• **Data records**:
Segment Open
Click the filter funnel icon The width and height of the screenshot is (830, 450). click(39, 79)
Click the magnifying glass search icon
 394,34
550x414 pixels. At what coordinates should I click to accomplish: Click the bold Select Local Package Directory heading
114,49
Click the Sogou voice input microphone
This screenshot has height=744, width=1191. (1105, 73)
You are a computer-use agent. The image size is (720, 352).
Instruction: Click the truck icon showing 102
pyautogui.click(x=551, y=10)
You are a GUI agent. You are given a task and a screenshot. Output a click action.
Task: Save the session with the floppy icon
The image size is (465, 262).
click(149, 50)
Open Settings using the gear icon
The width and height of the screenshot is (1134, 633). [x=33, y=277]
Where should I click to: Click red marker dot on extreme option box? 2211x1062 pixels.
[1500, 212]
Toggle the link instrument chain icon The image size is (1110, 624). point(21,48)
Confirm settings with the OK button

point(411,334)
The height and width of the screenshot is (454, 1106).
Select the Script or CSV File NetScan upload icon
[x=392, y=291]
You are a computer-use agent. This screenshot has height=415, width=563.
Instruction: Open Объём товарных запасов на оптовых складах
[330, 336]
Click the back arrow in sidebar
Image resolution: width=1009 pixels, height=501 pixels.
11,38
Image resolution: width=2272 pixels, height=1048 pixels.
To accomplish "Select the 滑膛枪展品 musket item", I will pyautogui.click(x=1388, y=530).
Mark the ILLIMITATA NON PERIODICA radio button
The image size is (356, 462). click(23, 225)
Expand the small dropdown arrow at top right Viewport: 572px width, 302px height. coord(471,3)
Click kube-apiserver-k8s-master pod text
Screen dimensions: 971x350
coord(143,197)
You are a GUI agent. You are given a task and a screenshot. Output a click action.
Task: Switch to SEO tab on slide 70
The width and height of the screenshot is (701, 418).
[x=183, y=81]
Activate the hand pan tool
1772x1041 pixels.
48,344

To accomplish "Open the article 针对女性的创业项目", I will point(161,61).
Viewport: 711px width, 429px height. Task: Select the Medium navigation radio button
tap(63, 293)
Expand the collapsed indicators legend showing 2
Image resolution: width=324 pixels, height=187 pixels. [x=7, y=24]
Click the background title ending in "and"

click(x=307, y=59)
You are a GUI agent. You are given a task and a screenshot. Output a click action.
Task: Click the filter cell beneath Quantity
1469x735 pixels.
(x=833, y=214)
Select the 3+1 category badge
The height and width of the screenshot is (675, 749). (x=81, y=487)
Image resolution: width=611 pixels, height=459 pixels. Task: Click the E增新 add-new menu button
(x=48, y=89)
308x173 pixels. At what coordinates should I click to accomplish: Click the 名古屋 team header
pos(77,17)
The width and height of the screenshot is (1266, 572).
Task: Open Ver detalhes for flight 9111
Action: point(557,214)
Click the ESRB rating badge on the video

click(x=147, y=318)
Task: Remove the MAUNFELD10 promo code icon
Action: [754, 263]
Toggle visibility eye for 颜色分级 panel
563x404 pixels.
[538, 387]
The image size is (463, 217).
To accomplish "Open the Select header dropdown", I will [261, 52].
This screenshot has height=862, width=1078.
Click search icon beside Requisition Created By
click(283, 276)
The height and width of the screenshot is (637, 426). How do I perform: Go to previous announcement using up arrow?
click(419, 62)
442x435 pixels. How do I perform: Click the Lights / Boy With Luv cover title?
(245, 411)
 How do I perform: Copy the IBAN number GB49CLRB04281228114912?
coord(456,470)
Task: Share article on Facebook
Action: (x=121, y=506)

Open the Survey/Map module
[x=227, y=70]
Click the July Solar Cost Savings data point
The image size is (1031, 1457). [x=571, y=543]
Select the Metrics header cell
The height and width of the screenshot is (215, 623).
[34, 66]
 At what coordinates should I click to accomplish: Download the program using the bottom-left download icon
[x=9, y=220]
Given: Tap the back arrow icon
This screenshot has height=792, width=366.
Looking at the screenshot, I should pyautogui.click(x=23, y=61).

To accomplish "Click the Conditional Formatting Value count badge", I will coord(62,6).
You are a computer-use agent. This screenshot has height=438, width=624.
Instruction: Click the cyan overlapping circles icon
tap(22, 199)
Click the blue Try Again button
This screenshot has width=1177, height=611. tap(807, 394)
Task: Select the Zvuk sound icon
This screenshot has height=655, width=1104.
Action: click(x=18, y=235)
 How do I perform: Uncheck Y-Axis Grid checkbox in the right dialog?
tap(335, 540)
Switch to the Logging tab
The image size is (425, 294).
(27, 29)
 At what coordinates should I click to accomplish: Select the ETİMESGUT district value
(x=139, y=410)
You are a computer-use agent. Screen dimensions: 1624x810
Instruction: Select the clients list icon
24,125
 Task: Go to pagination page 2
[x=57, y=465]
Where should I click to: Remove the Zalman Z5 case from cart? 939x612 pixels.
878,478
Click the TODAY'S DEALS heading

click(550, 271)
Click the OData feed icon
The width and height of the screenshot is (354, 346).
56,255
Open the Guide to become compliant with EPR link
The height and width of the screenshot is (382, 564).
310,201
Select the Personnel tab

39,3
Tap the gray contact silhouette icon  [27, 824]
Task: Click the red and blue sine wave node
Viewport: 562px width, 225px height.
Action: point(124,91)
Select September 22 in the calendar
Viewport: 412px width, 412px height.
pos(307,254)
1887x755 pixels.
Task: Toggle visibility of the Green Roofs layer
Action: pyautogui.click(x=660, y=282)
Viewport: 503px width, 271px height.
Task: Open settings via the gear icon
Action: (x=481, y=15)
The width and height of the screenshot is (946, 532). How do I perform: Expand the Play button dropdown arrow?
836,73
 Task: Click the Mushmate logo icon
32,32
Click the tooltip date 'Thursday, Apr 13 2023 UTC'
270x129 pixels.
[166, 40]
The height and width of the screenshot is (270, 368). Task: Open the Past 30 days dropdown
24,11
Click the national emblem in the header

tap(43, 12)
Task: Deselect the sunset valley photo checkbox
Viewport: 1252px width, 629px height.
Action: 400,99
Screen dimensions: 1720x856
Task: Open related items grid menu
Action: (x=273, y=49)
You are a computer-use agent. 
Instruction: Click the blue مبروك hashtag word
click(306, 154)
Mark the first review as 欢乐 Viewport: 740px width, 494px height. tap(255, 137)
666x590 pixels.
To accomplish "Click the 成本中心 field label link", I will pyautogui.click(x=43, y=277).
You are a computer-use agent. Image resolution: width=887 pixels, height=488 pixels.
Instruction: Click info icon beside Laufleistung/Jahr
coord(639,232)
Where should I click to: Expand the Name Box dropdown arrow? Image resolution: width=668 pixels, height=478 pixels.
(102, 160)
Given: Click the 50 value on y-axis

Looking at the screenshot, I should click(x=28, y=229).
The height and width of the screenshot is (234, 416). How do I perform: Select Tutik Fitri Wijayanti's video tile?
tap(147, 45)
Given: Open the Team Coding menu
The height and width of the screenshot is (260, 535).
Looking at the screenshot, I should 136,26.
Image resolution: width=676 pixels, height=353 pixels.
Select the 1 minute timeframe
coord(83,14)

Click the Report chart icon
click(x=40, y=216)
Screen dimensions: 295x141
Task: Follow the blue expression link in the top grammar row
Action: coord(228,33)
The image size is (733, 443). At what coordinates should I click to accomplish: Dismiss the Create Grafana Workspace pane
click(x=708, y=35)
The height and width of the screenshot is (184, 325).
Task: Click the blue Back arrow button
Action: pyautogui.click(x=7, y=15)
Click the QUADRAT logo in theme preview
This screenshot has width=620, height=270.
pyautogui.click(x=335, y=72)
Segment Closed
• **Problem details**: Find and copy each line of the data where "will" is present.

• **Answer box**:
To accomplish "Select the 滑膛枪展品 musket item", I will pyautogui.click(x=1388, y=530).
To accomplish "Open the article 针对女性的创业项目", I will point(161,61).
To accomplish "Open the Select header dropdown", I will [261, 52].
To accomplish "Click the Conditional Formatting Value count badge", I will coord(62,6).
To accomplish "Click the 成本中心 field label link", I will pyautogui.click(x=43, y=277).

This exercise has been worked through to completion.